A bioenergetics model for a percid fish represents a quantitative description of the fish’s energy budget. Bioenergetics modeling can be used to identify the important factors determining growth of percids in lakes, rivers, or seas. For example, bioenergetics modeling applied to yellow perch (Perca flavescens) in the western and central basins of Lake Erie revealed that the slower growth in the western basin was attributable to limitations in suitably sized prey in western Lake Erie, rather than differences in water temperature between the two basins. Bioenergetics modeling can also be applied to a percid population to estimate the amount of food being annually consumed by the percid population. For example, bioenergetics modeling applied to the walleye (Sander vitreus) population in Lake Erie has provided fishery managers valuable insights into changes in the population’s predatory demand over time.
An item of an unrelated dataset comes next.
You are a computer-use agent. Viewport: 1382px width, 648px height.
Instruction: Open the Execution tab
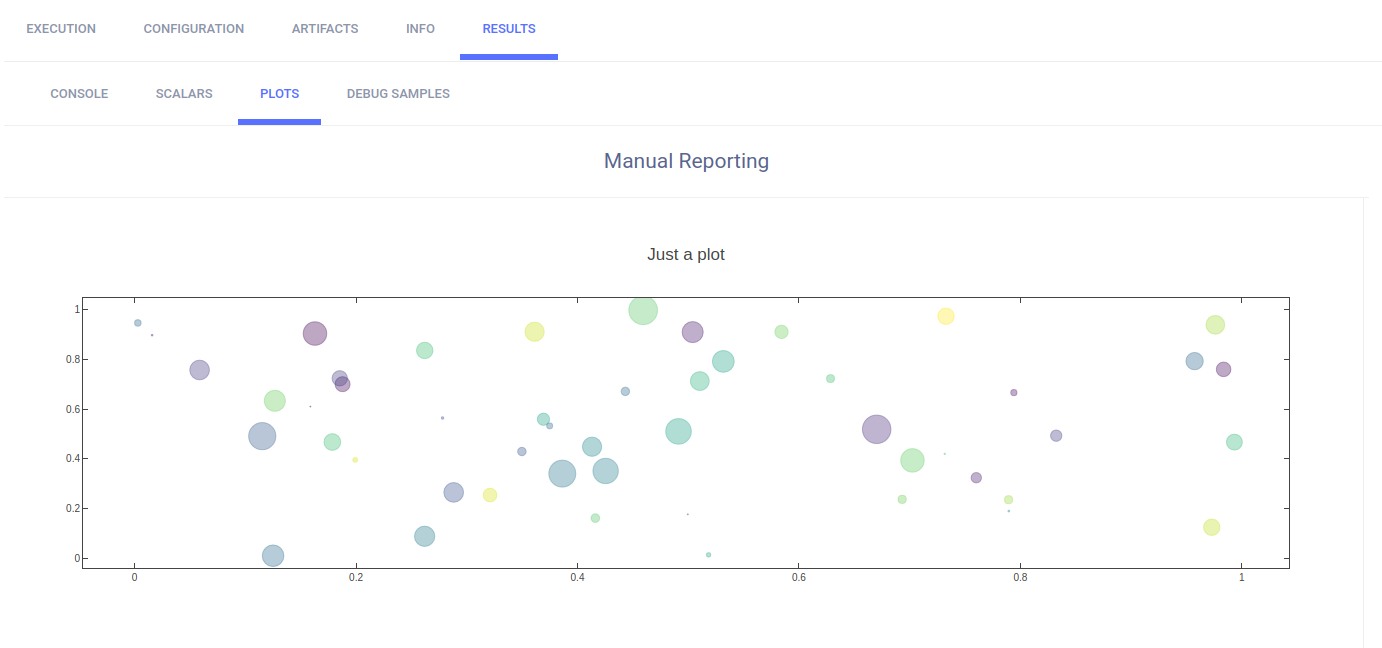click(61, 29)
In addition, bioenergetics modeling has been used to quantify the effect of the difference in growth between the sexes on contaminant accumulation in walleye. Field and laboratory evaluations of percid bioenergetics model performance have documented a systematic bias, such that the models overestimate consumption at low feeding rates but underestimate consumption at high feeding rates. However, more recent studies have shown that this systematic bias was due, at least in part, to an error in the energy budget balancing algorithm used in the computer software. Future research work is needed to more thoroughly assess the field and laboratory performance of percid bioenergetics models and to quantify differences in activity and standard metabolic rate between the sexes of mature percids.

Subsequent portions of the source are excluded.